* [Work to do]:
Reproduce verbatim everything from the line containing "Click the terminal search magnifier icon" down to the end of the records, both ends included, and leave the pictures out.

* [Records for processing]:
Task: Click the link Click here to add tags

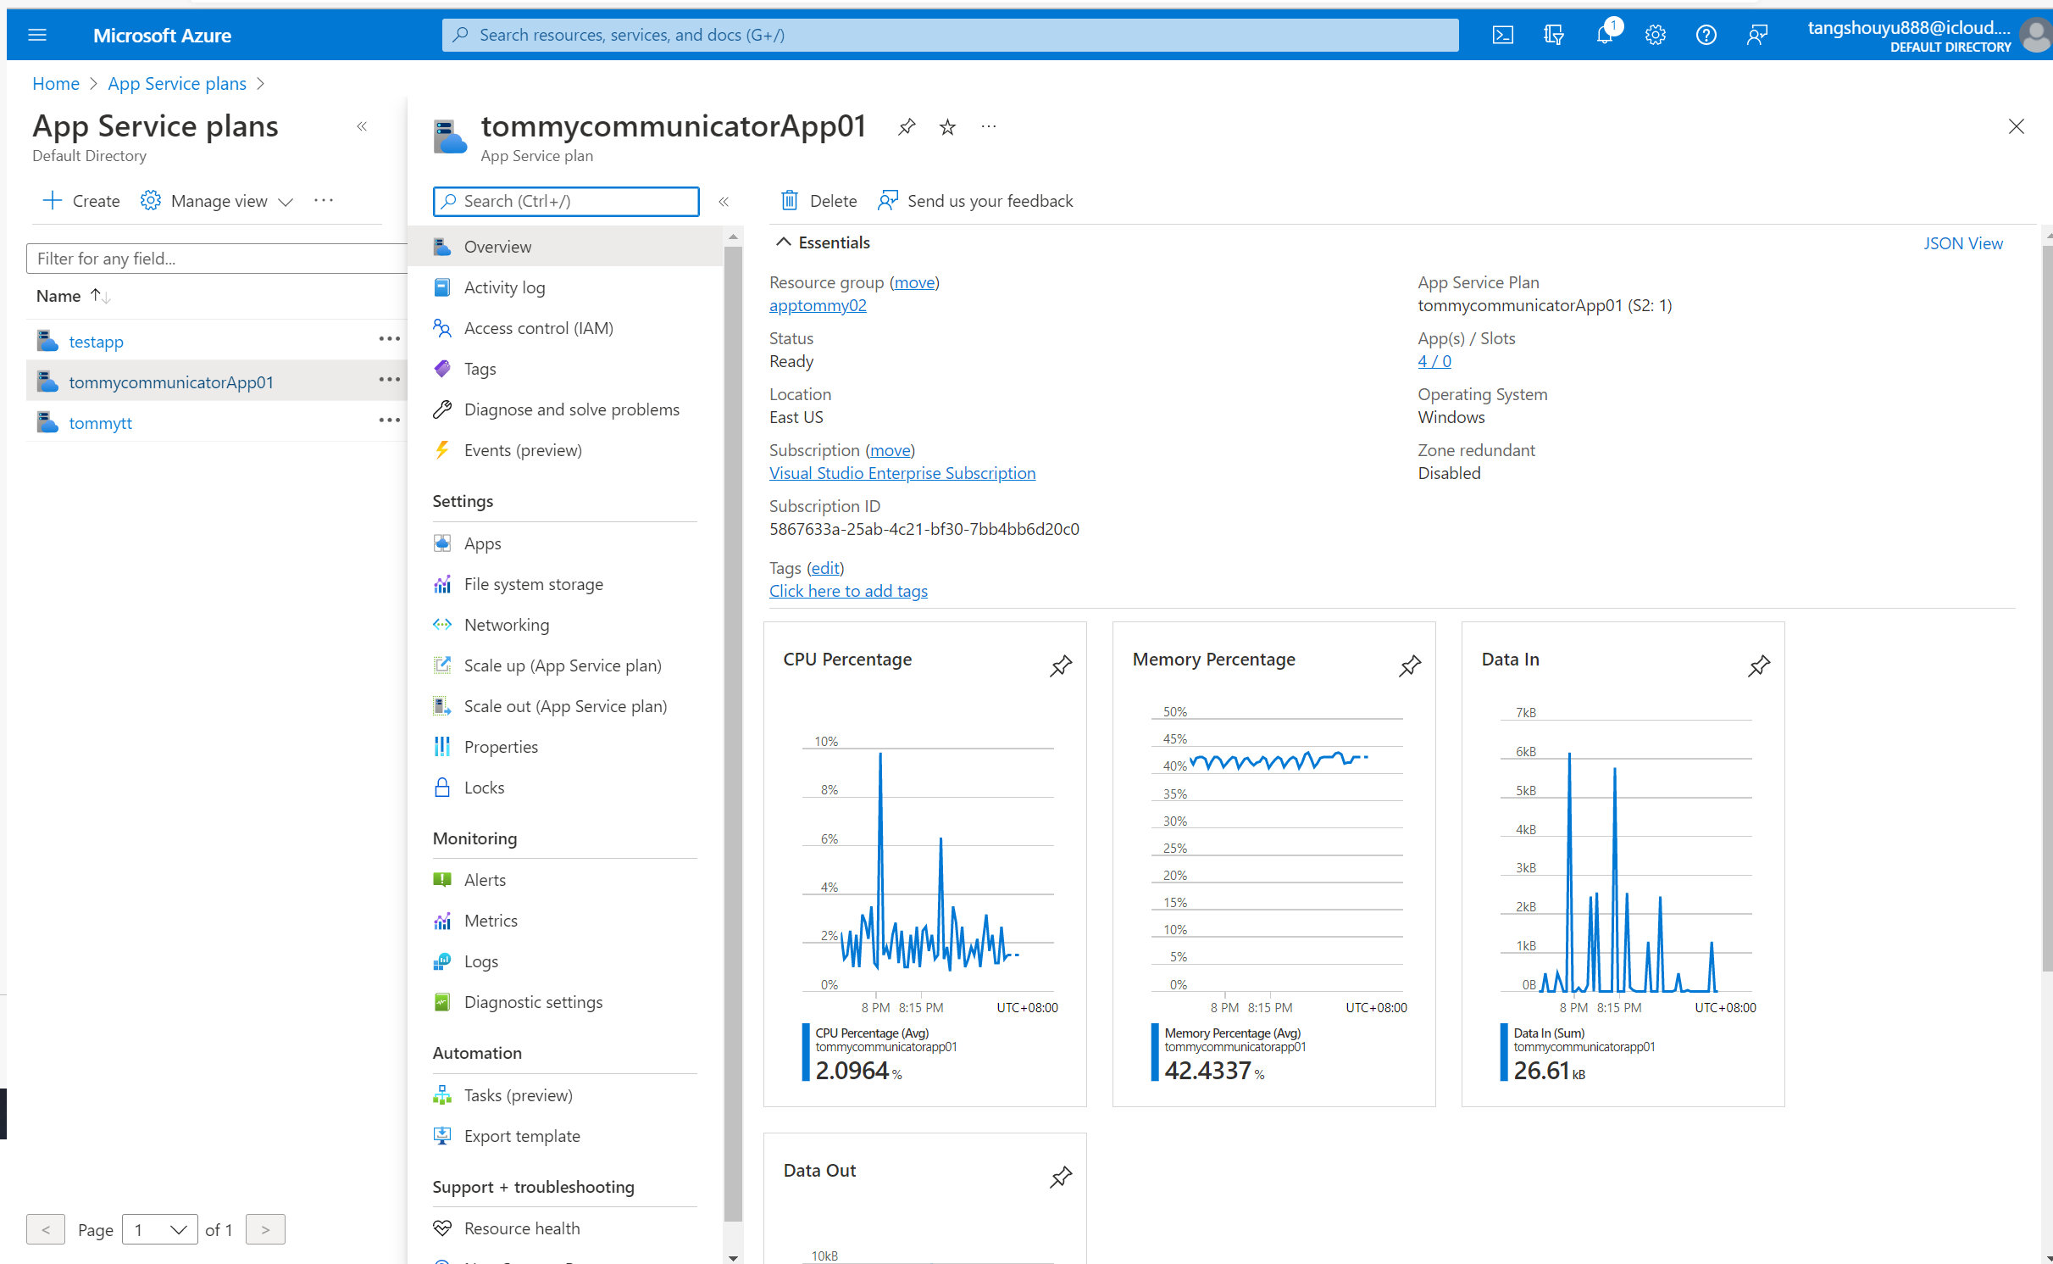Action: [x=848, y=591]
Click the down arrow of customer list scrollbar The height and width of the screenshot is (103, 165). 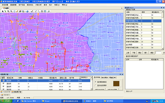(x=163, y=49)
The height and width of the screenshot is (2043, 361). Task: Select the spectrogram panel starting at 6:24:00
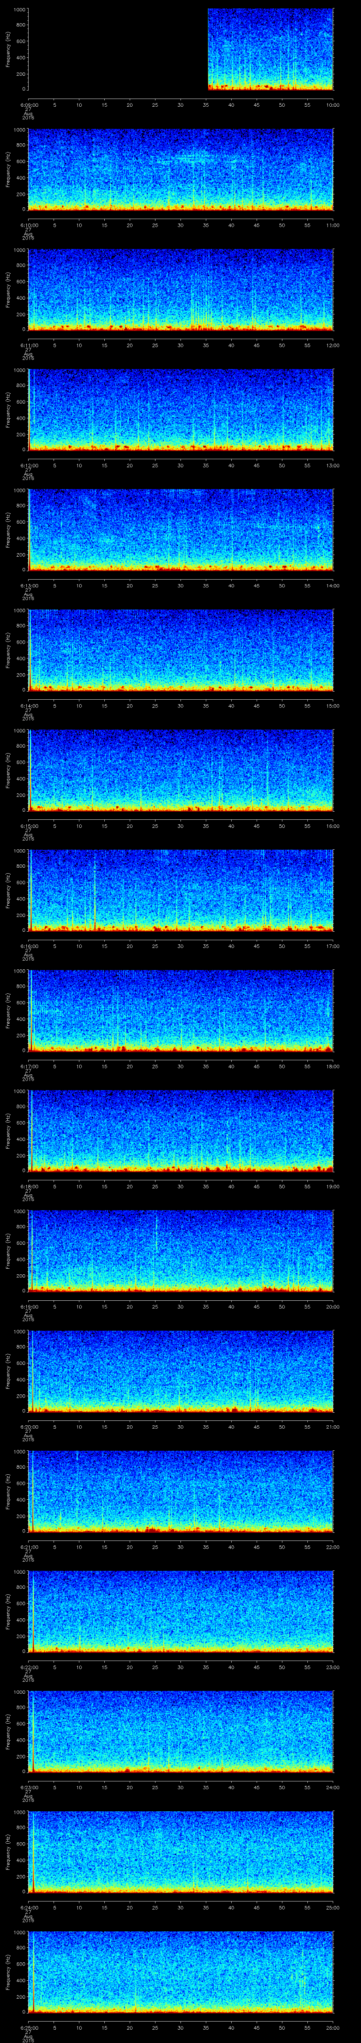pos(181,1852)
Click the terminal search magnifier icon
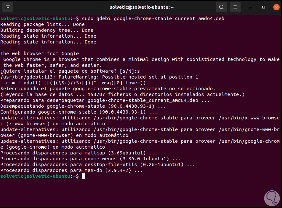The image size is (282, 208). pyautogui.click(x=221, y=7)
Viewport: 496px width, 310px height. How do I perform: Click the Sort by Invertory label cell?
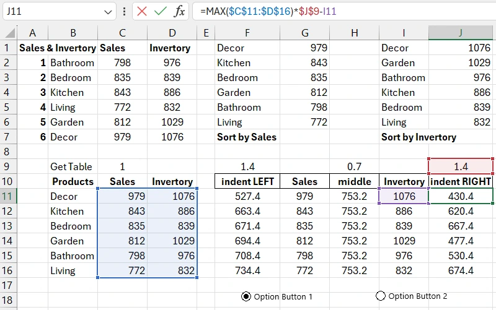(419, 137)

* [The reply]:
Click the terminal search magnifier icon
The image size is (282, 208). pyautogui.click(x=221, y=7)
Viewport: 496px width, 310px height. How do I perform: Click the Sort by Invertory label cell?
(419, 137)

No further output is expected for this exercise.